Main basse sur Alger : Enquête sur un pillage (juillet 1830)
de Pierre Péan

critiqué par CC.RIDER, le 23 mars 2013
( - 66 ans)


La note:  étoiles
Un fait historique méconnu
En 1830, le trône de Charles X tremble sur ses bases. Louis de Bourmont, futur Maréchal de France et quelques-uns de ses amis suggèrent au Roi de les laisser tenter une expédition contre ce nid de pirates qu'est Alger, histoire de remporter facilement une victoire militaire qui permettrait de redorer à peu de frais le blason de la monarchie. Le fameux coup d'éventail donné par le Dey (gouverneur au nom des occupants turcs) au Consul de France est un prétexte tout trouvé. Commandée par l'amiral Duperré, libéral qui mettra la plus totale mauvaise volonté dans cette affaire, une impressionnante escadre réussit le débarquement d'un corps expéditionnaire de 37 000 hommes sur la plage de Sidi Ferruch. La ville d'Alger est prise presque sans combat. S'en suivent trois jours de pillage systématique des immenses trésors de la Casbah. Qui s'en est mis plein les poches ? Où et comment ce trésor a-t-il disparu ? Et à quoi tout cet argent a-t-il servi ?
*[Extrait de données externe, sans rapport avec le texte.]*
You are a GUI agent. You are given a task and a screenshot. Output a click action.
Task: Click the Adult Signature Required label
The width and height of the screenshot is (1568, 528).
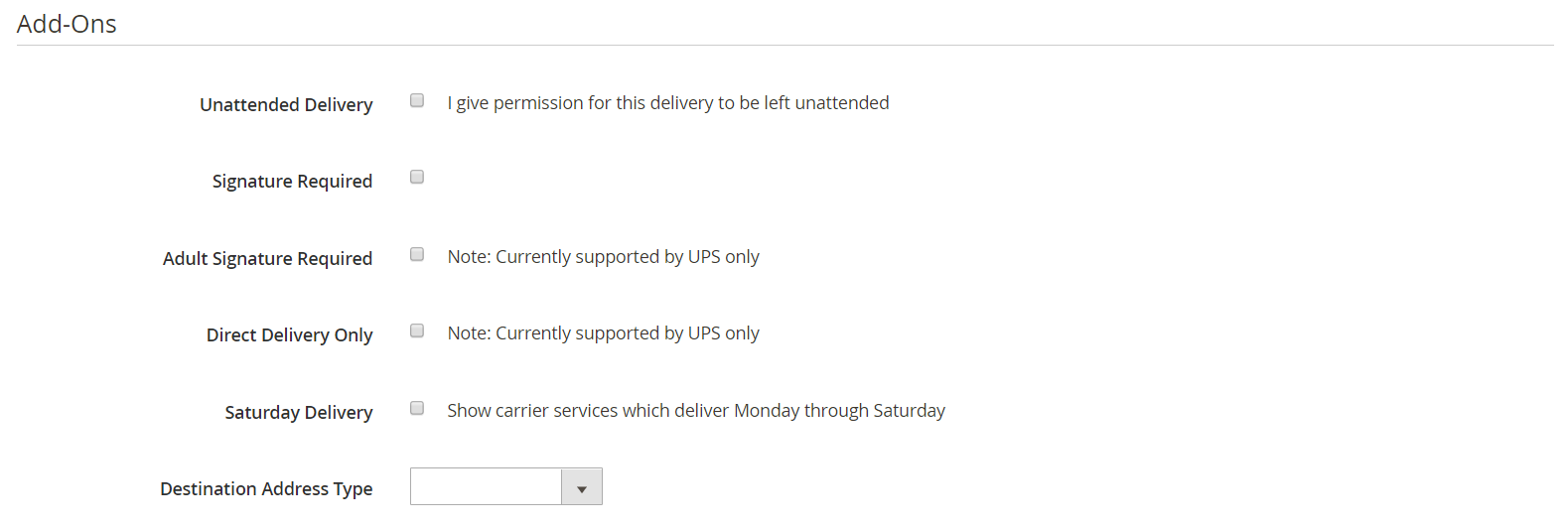coord(267,259)
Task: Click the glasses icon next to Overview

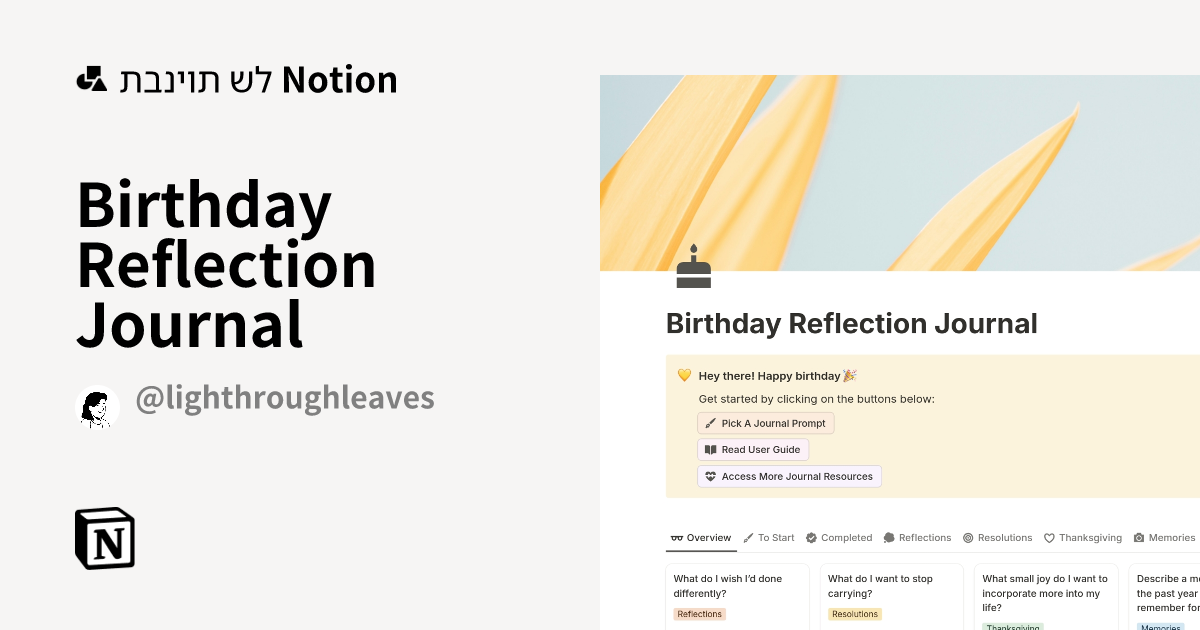Action: pos(676,537)
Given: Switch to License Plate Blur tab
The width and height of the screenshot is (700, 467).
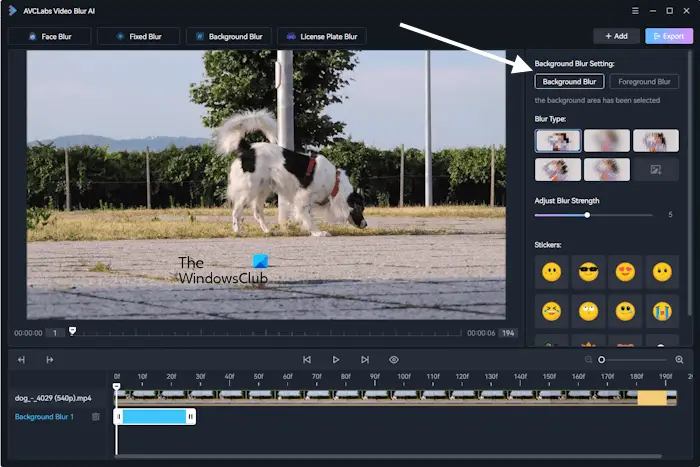Looking at the screenshot, I should point(321,36).
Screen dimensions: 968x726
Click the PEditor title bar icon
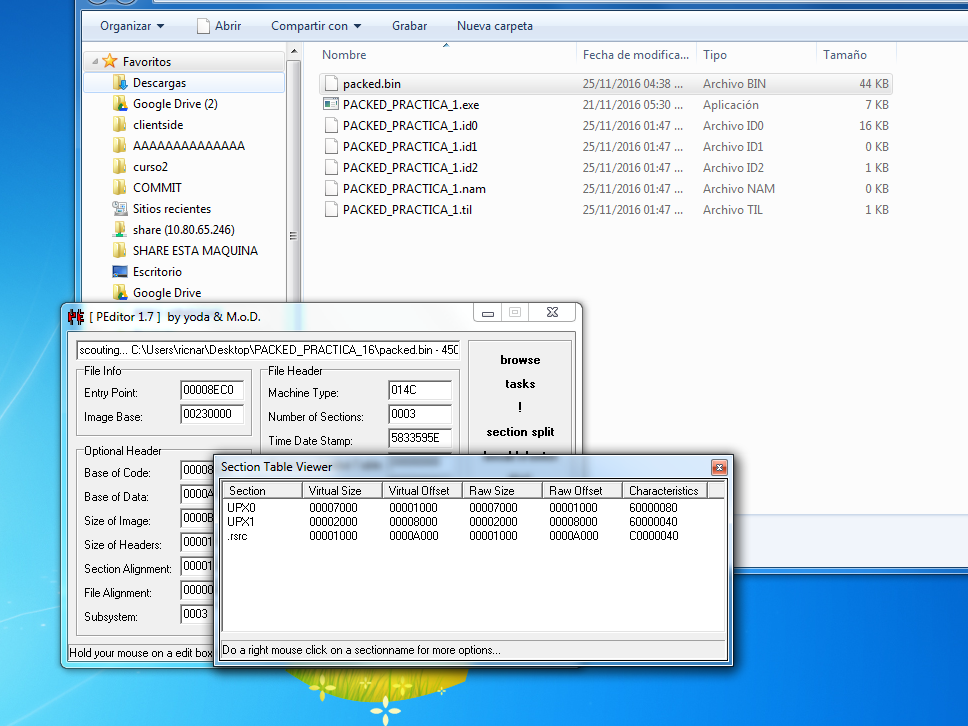tap(75, 317)
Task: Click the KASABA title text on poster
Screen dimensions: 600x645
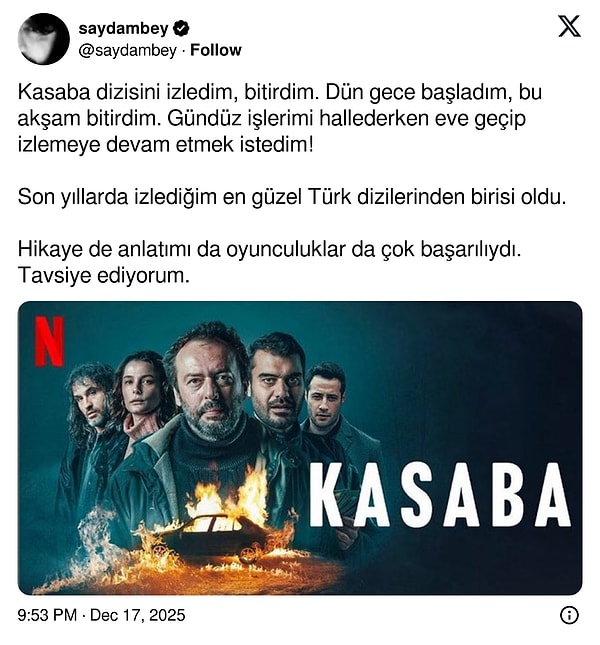Action: [x=440, y=495]
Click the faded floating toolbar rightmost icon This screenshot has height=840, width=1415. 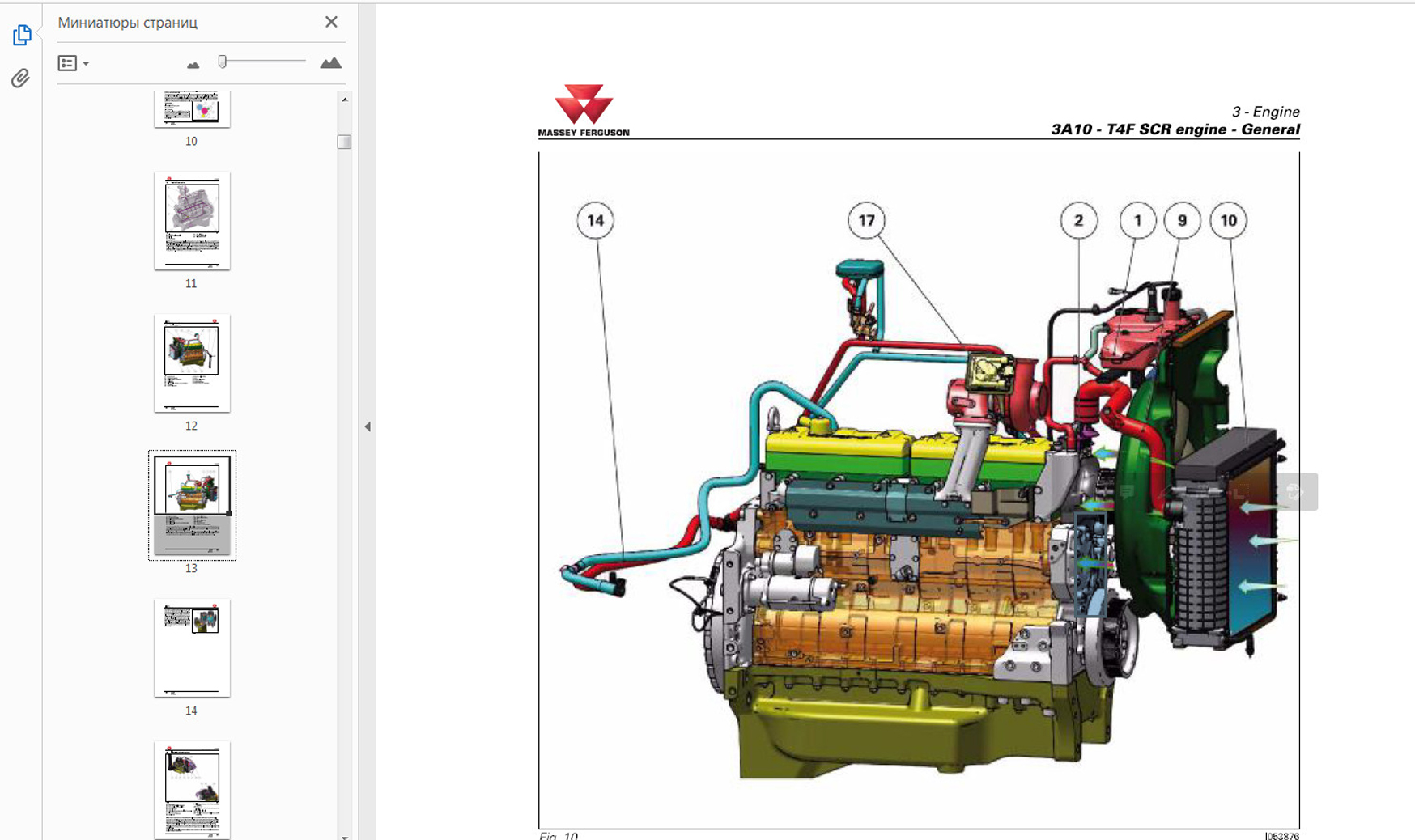1294,491
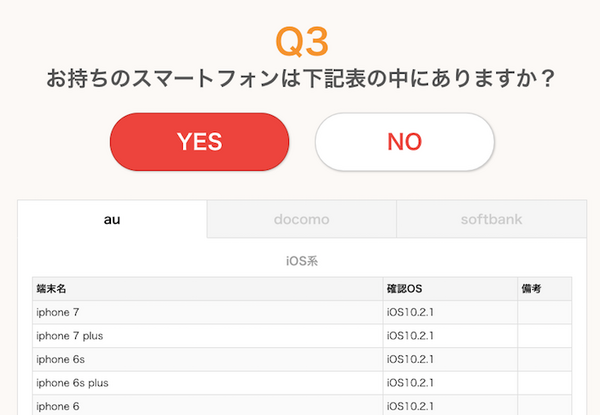600x415 pixels.
Task: Select the iphone 6s row
Action: click(x=61, y=359)
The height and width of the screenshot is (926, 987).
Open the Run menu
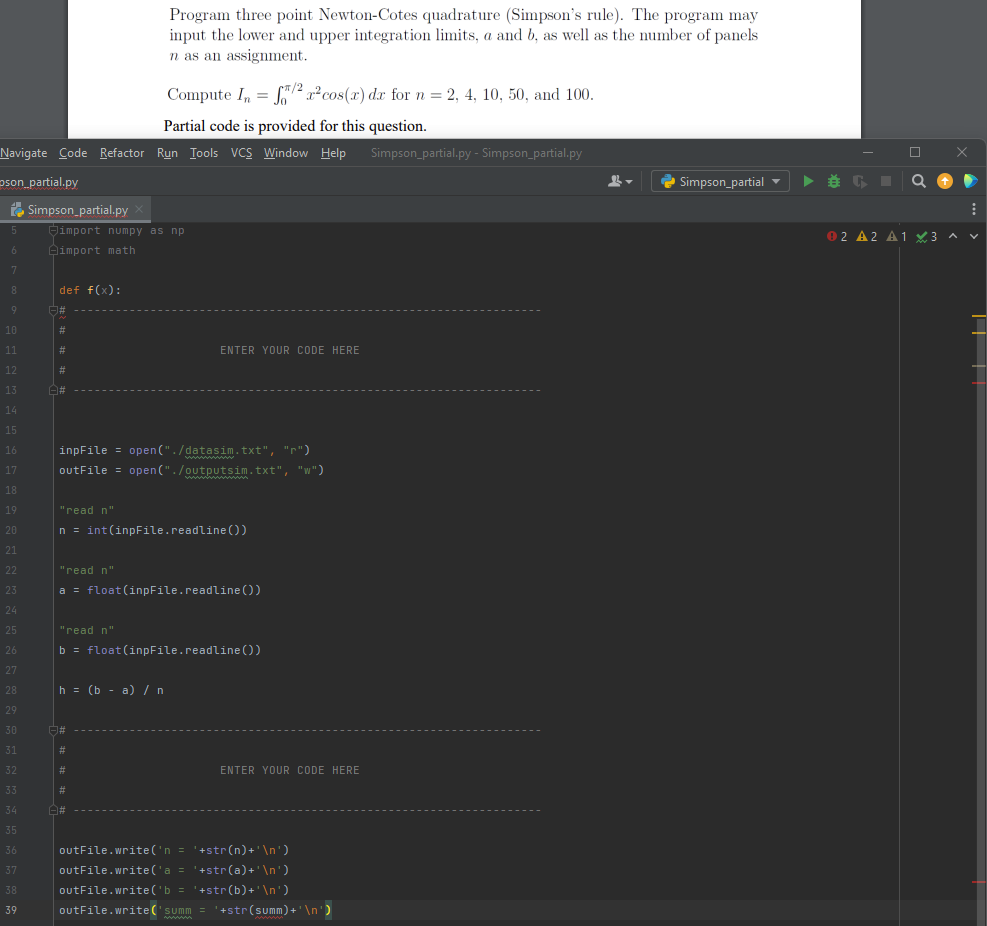click(167, 153)
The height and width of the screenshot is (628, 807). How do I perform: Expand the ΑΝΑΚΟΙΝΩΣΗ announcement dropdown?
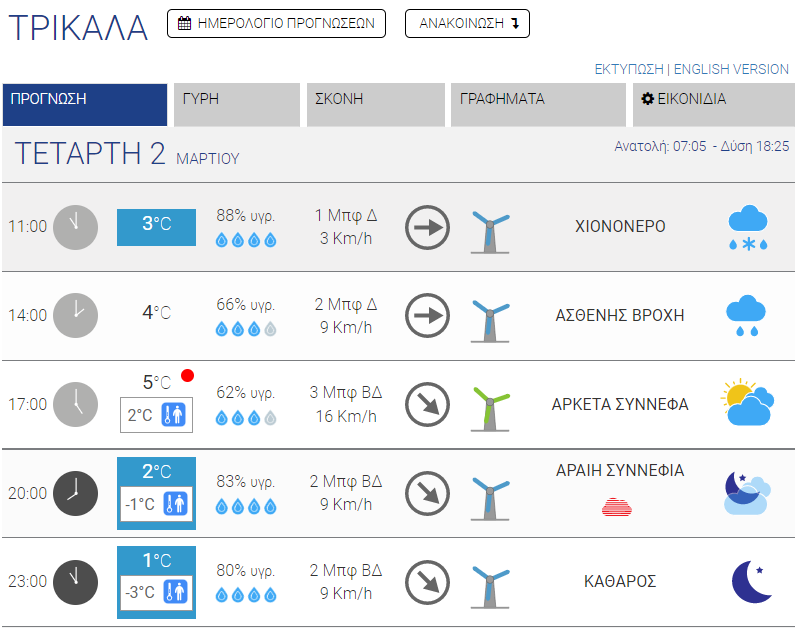467,23
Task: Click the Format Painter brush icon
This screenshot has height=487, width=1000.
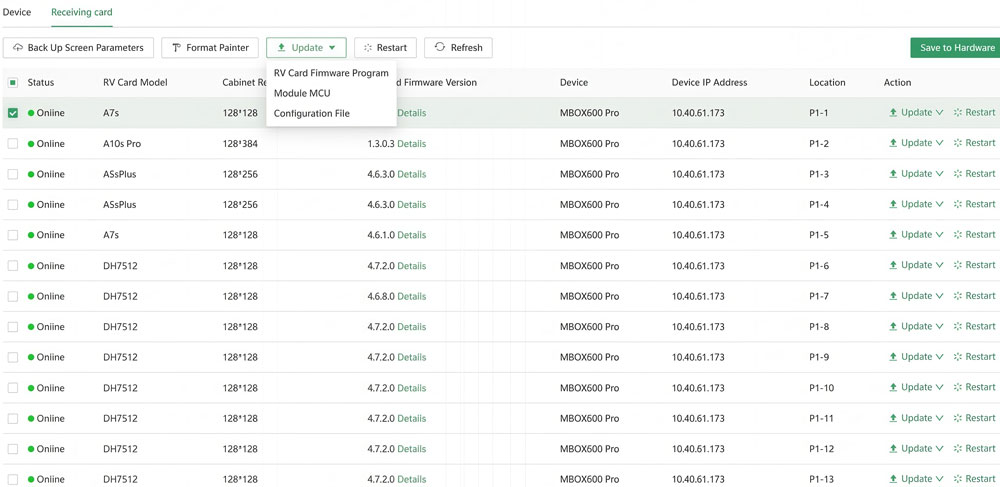Action: (176, 48)
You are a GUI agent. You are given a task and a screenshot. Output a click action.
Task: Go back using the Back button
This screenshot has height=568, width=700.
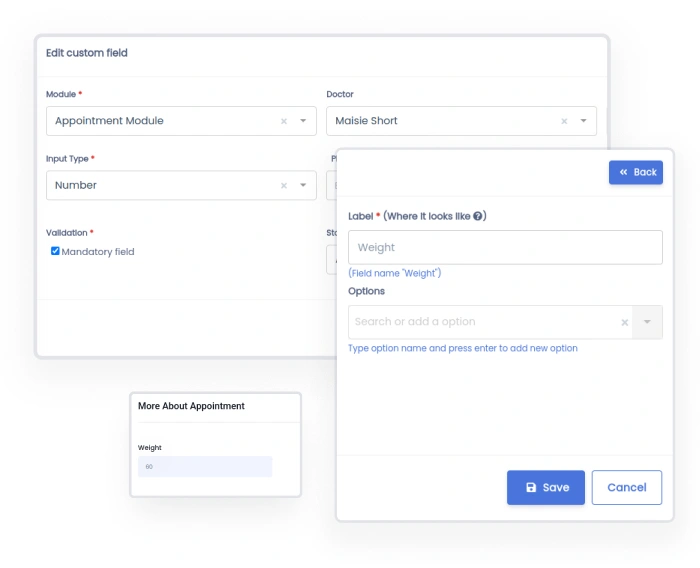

Une enquête historique sur un fait méconnu qui apporte un éclairage totalement différent sur une page d'histoire toujours présentée sous l'aspect plus positif de la pacification de la Méditerranée, de la libération des peuples autochtones du joug de la Sublime Porte et sous l'apport des bienfaits de la démocratie et de la civilisation. Péan donne pour sienne la version selon laquelle, avant toute autre motivation, c'est le trésor de la Casbah qui aurait été la principale pour ne pas dire l'unique raison de cette conquête. Le livre présente nombre de documents, de témoignages de l'époque et de travaux de commissions d'enquête. Il suit pas à pas Bourmont personnage ambigu, tour à tour royaliste, bonapartiste puis à nouveau royaliste et surtout Flandin, l'homme qui à l'époque porta les plus graves accusations en parlant d'un trésor quatre à dix fois plus important que ce que l'Etat avait pu récupérer (50 millions de francs). Sa voix fut étouffée et l'affaire enterrée à plusieurs reprises car il se comporta en mythomane et en maître-chanteur, ce qui arrangea pas mal de monde. Aussi bien les banquiers comme Seillière, les affairistes comme Schneider sans oublier les militaires, les fonctionnaires, les aventuriers et jusqu'à Louis-Philippe lui-même. Le lecteur terminera ce livre très documenté (le journaliste Péan a fait un très gros travail de recherche historique) sans trop savoir quel était le montant réel de ce fameux trésor. 150 millions de francs, 200, 300 ou 500 ? L'estimation la plus haute plafonnerait à l'équivalent d'un milliard d'euros d'aujourd'hui. Un dossier très intéressant pour qui s'intéresse à cette période particulière de l'histoire. Avec un bémol cependant. Que signifie cette focalisation sur un fait finalement fort banal dans toute guerre ? De tout temps, les armées victorieuses se sont toujours servies sur le pays. Napoléon pilla sans vergogne les richesses de l'Italie du nord, tout comme Hitler le fit en France ou Staline en Allemagne et plus récemment les Américains à Bagdad. De plus, ce trésor était surtout constitué d'argent et d'or portugais, espagnol, italien et français, fruit d'années de pillage et de rapine des pirates barbaresques. Une affaire de voleur volé en quelque sorte.